IEtinker, I've been busy with some technical writing, and that typically keeps me away from here in large part when it happens. I am involved in autism remediation, and the only reason I bring that up is what I always find myself saying to professionals in the field as well as lay persons is that remediation work here is not rocket science. Principles and concepts can both be explained in simple language and applied by anyone of ordinary intelligence. Of course a lot of professionals do not like to hear that., let alone have their prospective clients hear that. Nor do they like to hear that they are completely ignorant of essential concepts and principles. But fact is they always are. The soft sciences are so terribly immature.
Anyway the same lack of being rocket science goes for knife sharpening. To borrow a line from another member here, "We work in kitchens, it's not rocket sugery."
Here is a video of Jon performing what is perhaps the most critical task in sharpening, effectively eliminating the burr, at least that's the way I look at it because the process as it seems for me is a short down hill stropping run from here.
Watch this, watch his other videos. You will then have all the instruction you need because, as said, its basic kitchen work, not rocket surgery.
I'd add one thing as I don't know if Jon actually mentions it, but to hold a consistent angle you will keep a thumb, and/or a finger or two, near the edge of the blade, this widens your base of support and better control naturally follows.
I went on a port kick a few years ago and now have these and other dessert wines coming out the wazoo. LOL There are a lot of late harvest zinfandels that are just delicious and one of my favorites, Dulce from Far Niente.
I have some late 80s ports I've been sitting on a whole bunch from my 10 year ago binge; some vintage, other's not. And there's other stuff like tawney that doesn't age but won't go bad either. Let us know how the 2011 turns out.
BTW, I'm off tomorrow to vacation with the kids at a lake in MO next week. Already shipped out 1/2 case of assorted to keep us in wine on the water. I'll most likely be incommunicado for a bit.
Well, it's been years since I chimed in and at that time I was asking much the same, questions about good knives and sharpening. I bought a few stones and got to the point of at least getting knives passable sharp including a reasonable Henckles but never as sharp as they should be. I couldn't ever bring myself to spend more money on good knives if I couldn't already sharpen the ones I had to an acceptable level so I muddled on.

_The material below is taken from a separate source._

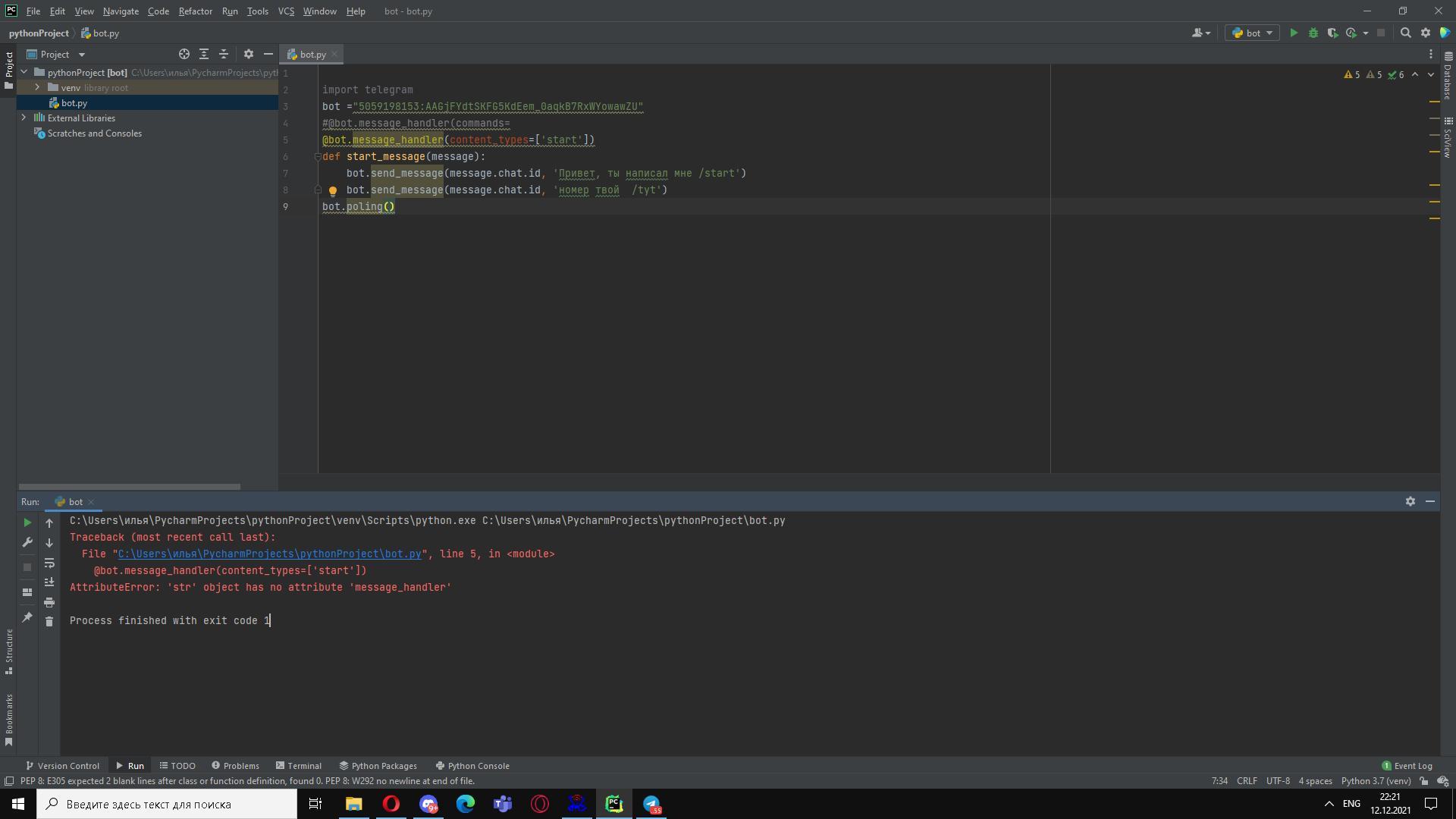1456x819 pixels.
Task: Click the Project tree horizontal scrollbar
Action: coord(129,487)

A few months back I bought the Wusthof branded version of the Chef's Choice 3 stage knife sharpener with some reluctance as I already had a much older Chef's Choice that I had never been happy with. What sold me on giving it a try was the different angle, it use the Wusthof PETech 14 deg angle and boy what a revelation. Now, I'm not using this on super quality Asian knives so I can't comment on how they might fare but even on the worst of my old knives (and we are talking a couple of Woolworth Quality knives if anyone remembers the old nickle and dime store) it brought them to tomato slicing sharp, albeit in some cases with a pass or two of the steel before use.
The Henckles, by my standards got closer to wicked sharp, as in I'm not testing this on arm hair because I don't want to filet myself sharp. Since I did get something of a resolution to my original question, I thought I'd throw in my review and add a thanks to boar_d_laze and other folks kind enough to respond to my original posts.